Thursday, August 20, 2020

Angels we have heard on high,

Like everyone else, there's a lot I miss about the before times. Seeing friends and family beyond my small-ish bubble. Eating out. Hugging. Volunteering at St. Francis House. Smiling at babies. And dogs. Bustling shopping areas. Store fronts that aren't empty. Store browsing and occasional impulse buying. Fenway Park (even if the team is a complete and utter suckfest). The library. Not expending any energy whatsoever worrying about where my next roll of toilet paper is going to come from. Not having to wash my hands with the attention and fervor that would in the old days be expected only from a surgeon prepping for a 10-hour operation. 
And events. I miss events.

Not that I'd be caught dead at it, but I missed the St. Patrick's Day Parade. The Patriots Day buzz around the Marathon. The Pops and the fireworks on the Fourth of July (traditionally observed from the comfort of my home, but an event nonetheless).

And I missed the Italian saints festivals down in Boston's North End.

Some are just processions, in which members of a society rooted in some region of Italy parade around carrying a statue of their patron saint, accompanied by the Roma Band. The society members are typically descendants of immigrants from the whatever region, carrying on a tradition that came over on the boat with their grandparents or great-grandparents.

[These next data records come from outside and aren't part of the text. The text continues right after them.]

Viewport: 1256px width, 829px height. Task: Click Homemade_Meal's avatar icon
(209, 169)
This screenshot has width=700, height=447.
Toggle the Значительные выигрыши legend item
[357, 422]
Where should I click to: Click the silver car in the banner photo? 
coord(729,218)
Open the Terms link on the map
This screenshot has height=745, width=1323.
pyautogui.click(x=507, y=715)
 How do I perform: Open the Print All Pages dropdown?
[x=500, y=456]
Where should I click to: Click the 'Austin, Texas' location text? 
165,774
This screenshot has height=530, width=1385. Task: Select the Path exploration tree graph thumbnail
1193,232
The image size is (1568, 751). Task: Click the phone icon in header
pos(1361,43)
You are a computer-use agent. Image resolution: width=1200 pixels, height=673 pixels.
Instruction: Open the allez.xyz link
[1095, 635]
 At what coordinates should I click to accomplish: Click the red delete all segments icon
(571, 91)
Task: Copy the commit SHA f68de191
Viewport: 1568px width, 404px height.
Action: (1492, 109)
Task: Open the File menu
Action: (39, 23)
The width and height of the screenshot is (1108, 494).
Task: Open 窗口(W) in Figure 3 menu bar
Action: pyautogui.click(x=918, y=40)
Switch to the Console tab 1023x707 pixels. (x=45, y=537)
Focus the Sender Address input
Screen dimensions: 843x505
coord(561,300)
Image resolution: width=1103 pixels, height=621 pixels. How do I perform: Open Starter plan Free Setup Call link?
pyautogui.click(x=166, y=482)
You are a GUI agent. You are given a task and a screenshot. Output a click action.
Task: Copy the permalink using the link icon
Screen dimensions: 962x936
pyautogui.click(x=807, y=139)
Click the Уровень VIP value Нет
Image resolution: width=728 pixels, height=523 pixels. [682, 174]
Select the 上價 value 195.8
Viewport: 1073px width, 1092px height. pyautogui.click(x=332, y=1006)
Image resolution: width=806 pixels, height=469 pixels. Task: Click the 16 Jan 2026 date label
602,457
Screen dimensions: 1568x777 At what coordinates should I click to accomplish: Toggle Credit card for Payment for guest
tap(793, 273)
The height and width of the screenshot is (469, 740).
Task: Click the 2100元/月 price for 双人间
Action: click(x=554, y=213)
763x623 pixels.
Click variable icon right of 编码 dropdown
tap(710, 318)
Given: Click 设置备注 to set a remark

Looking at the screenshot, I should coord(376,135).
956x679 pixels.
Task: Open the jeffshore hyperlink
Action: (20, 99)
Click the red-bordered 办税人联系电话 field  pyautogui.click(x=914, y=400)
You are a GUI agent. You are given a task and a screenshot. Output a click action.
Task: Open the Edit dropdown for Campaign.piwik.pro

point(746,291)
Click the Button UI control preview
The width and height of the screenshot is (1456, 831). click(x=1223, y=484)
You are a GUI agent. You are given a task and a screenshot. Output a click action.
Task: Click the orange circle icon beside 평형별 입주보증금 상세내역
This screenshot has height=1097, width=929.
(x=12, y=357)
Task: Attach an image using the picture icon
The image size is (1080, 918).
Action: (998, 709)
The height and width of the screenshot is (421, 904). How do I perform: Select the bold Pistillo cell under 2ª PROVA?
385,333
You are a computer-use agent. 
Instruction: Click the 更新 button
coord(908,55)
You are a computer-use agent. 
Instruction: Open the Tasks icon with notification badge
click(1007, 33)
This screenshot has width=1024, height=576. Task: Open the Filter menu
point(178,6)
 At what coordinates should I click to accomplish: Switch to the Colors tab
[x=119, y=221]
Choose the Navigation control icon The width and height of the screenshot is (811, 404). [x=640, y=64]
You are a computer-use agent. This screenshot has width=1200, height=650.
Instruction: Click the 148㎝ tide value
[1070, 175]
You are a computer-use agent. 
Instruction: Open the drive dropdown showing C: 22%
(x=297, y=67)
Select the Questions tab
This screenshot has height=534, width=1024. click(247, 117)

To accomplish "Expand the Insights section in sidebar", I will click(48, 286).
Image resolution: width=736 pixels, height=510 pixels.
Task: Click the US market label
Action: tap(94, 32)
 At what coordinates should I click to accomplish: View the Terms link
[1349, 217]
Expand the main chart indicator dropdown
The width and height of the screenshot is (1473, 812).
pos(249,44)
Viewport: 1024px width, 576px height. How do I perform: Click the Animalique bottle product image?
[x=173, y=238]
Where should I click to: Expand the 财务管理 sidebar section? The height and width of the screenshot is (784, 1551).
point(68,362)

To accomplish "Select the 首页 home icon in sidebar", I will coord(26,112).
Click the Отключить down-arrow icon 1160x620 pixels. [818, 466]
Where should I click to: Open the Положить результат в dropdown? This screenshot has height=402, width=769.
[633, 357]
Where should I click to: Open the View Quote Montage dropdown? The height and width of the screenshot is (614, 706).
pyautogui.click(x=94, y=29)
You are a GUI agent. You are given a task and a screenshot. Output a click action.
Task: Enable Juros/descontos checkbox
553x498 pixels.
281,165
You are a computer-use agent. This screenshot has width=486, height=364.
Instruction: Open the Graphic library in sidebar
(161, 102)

Some are just processions, in which members of a society rooted in some region of Italy parade around carrying a statue of their patron saint, accompanied by the Roma Band. The members are typically descendants of immigrants from the whatever region.

Here's a before times shot of the Madonna delle Grazie, Our Lady of Graces. Or, as I like to think of her, The Curly-Haired Madonna. With Curly-Haired Child. 



The bills and checks are pinned on, and they fund the society (many still have club houses) for the coming year. 

Other North End happenings are bigger deals, full blown festivals running multiple nights and featuring concerts, food (calamari, fried dough, cannoli...), carnival rides, carnival games, trinket sales, processions, and - in the case of the Fisherman's Feast - a flying angel. 


The tradition of a young girl flying over the crowds at the Fisherman’s Feast is so entrenched in the North End that the apartment she flies from has a special provision in the lease to allow it. The building even has a permanent hook used to hoist the angel above the noisy, packed streets. (Source: Boston Globe)
Festivals ain't flying this year, so the Madonna del Soccoroso Society, which runs the Fisherman's Feast, went virtual. One of the Society's leaders, Dom Strazzullo:
...developed a virtual feast with videos of the festival’s traditional activities, which he called a “three-part documentary series,” to keep the streak alive. The series culminated Saturday night with the flying angel ceremony.

If you've got 20 minutes, the video they pulled together is definitely worth watching for a little slice of Italian-American life, North End of Boston style - accents and all! 

I usually get to one or two festas/processions a year. Last year, it was the Feast of St. Joseph, which I went to with my sister Trish and our niece Caroline. As is my long standing tradition, we first ate Chinese on the outskirts of the North End, then dove in and waded through the crowd, saw part of the procession, then hung in for part of the concert - long enough to hear them play "Eh, Cumpari", to which Trish and I happily sung along. (We may not have been Italian, but we had that Julius LaRosa 78 at our house.)

My husband and I always hit a couple of festivals, often with kids in tow, and Jim would get to show off his sharpshooting skills on the game where you use a tethered squirt gun to stream water into the mouth of a clown. First one to explode the balloon growing out of the clown's head wins a swell prize. We never came away empty.

We'd often hit a concert, and one evening even heard Al Martino sing.

And I'd always get a ten-second catch-up with a former colleague who played the drum in the Roma Band, as Steve from Wang and his band mates marched along behind whatever statue was being carried through the streets. 

Like everything else in the world (at least in Boston: c.f., the Marathon, the Pops on the Fourth), over the years, the Italian festivals have become too much of a thing. The crowds are crazy and it's just not as enjoyable as it was when you could more casually stroll around.

Still, the North End crowds were never so awful that I stayed entirely away. The Italian Festivals are, of course, yet another reason why it's wonderful to live in a city. 

Just not this year.

I will note that this year's virtual angel has been promised the slot as flying angel next year. I plan on being there for her flight. It'll have been way too long since there was an angel to hear on high.